I have been confused for a long time and this year I grew corn and saw unmistakable signs of sulfur deficiency. When I looked closer, many other crops were showing signs too, but less noticeable. I applied Epson salt to stunted plants it quickly triggered growth spurts in all of them. Since Mg is a micronutrient and I didn't see Mg deficiency prior, the effects were not from addition of magnesium.  To confirm my speculation, I did another soil test with sulfur included ( S not included in basic $20 soil test from MU extra $5 for SO4 test) and the number is very low at 6 ppm. In farm land soil, 15 ppm is considered the critical level.

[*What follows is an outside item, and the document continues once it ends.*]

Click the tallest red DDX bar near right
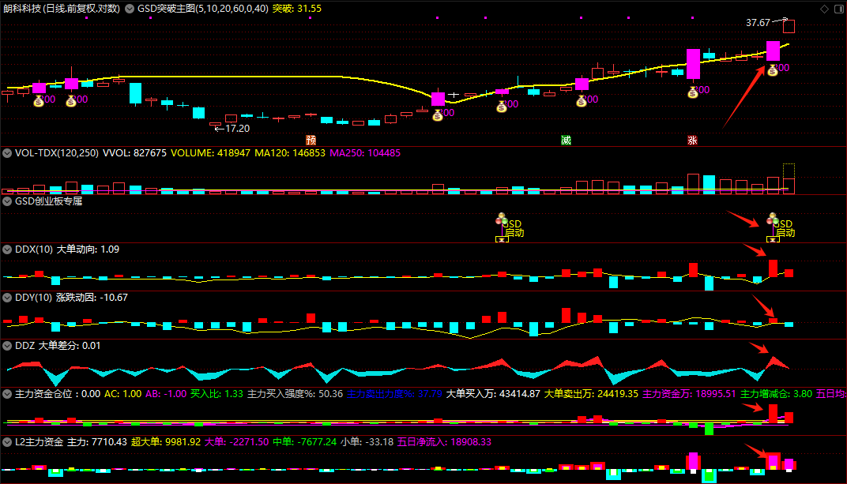The width and height of the screenshot is (847, 484). click(773, 268)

Sulfur is the fourth macro nutrient plants need and works synergistically with nitrogen. There's a global decline in soil S due to less deposit from air pollution. In some places it has become the rate limiting factor in crop yield. I have harvested lots of food from my garden in the past years and don't return nutrients as humaure so Sulfur is leaving the system. I do have chickens fed with purchased feeds. Apparently, inputs from chicken manure is not enough to replenish what's lost especially if grains in the feed are also grown in S deficient soil.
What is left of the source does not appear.